C’è chi accusa gli intellettuali israeliani di essere silenti di fronte all’uccisione di decine di civili libanesi.
«Non è facile farsi ascoltare quando a dominare è il linguaggio della forza. Le parole rischiano di perdersi nel fragore delle armi. Resto convinto che la cultura è il miglior antidoto contro il virus della demonizzazione dell’altro da sé, e che il ruolo degli intellettuali sia quello di costruire ponti di dialogo e non di contribuire a rafforzare i muri dell’odio. Gli uomini di cultura israeliani dovrebbero ricordare al Paese che il Libano non è il regno del Male e che quello che abbiamo di fronte non è un popolo che si identifica in Hezbollah. Ciò di cui avverto il bisogno è una iniziativa di cui gli uomini di cultura potrebbero, dovrebbero farsi promotori perchè sia posto fine almeno agli attacchi contro obiettivi civili. Lo dobbiamo a noi stessi, al senso di giustizia che Israele non deve mai smarrire, proprio perchè sappiamo bene cosa significhi essere un popolo perseguitato, che ha conosciuto sofferenze indicibili. Ma porre fine agli attacchi contro obiettivi civili è anche un investimento sul futuro. Distruggere Beirut non garantirà la nostra sicurezza».
La destra oltranzista torna a invocare il pugno di ferro anche contro la Siria.
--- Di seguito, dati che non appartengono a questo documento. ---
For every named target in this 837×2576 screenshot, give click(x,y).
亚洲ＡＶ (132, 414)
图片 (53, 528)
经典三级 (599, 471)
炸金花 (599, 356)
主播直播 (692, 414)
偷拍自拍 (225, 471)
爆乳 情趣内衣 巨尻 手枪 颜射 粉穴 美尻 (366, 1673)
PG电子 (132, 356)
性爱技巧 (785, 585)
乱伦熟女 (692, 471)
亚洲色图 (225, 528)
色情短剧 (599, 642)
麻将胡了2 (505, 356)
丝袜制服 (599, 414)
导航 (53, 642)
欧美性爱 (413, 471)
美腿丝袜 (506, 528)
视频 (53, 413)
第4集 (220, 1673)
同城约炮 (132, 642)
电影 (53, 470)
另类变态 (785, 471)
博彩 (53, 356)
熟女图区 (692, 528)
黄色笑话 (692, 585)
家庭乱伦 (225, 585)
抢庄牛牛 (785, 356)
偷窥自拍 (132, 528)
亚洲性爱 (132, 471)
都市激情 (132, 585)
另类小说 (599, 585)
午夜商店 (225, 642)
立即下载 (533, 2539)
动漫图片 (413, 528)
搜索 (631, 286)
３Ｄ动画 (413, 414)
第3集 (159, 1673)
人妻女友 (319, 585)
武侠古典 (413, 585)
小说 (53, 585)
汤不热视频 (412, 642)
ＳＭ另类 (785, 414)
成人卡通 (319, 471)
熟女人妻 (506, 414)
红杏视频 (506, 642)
«Costoro hanno sempre usato il senso di insicurezza per coprire le proprie velleità espansioniste. Non sono dei falchi, sono dei pericolosi irresponsabili».
È d’accordo su una forza d’interposizione internazionale ai confini fra Israele e il Libano?
«Ben venga se serve a creare le condizioni sul campo perchè la politica possa riprendere la parola. La disponibilità manifestata in proposito da Peretz (il ministro della Difesa, ndr) mi sembra che vada in questa direzione. Quella giusta».
Ragazzi vorrei segnalare una battuta presa dal sito di Daniele Luttazzi, secondo me geniale come sempre.
Libano
Il mio cagnolino ha le zecche. Ieri una zecca mi ha punto, così io ho bombardato il mio cagnolino. Ho il diritto di difendermi.
http://www.danieleluttazzi.it/?q=node/254
A margine: ho letto ora con calma anche la riflessione iniziale su Israele - Libano.
Notevole davvero.
Alberto, se ti va dacci un'occhiatina:
http://www.danieleluttazzi.it/?q=node/255
Non posso essere d'accordo con la frase: "i morti non sono tutti uguali".
E' proprio perchè alcuni morti sono più morti degli altri che non c'è la pace.
ecco, questo è uno scrittore (fa LIBRI, come Amos Oz, come David Grossmann, come Abraham Yehosua e altri), impegnato politicamente e che dissente apertamente con la leadership del suo Paese anche in materia bellica e durante la guerra.
mi auguro proprio che non si accuseranno lo stesso gli Israeliani di nazismo!!!
Carolina
Questo signore che parla di esercitare legittimamente il diritto alla difesa dove vive? A Topolinia?Lo trovo un pochino distante dalla realtà delle cose, che si svolge in un medioriente dove israele con la scusa del terrorismo fa terrorismo indisturbato. E noi stiamo qui a dire che fa bene. Figata. Ah, a proposito, i palestinesi e i libanesi sono esseri umani. Distruggere delle vite, se non vogliamo chiamarlo nazismo perchè manca solo la svastica, dobbiamo chiamarlo eccidio,omicidio,pulizia etnica e strage. Questi sono i nomi. E chissenefrega del termine nazismo in se.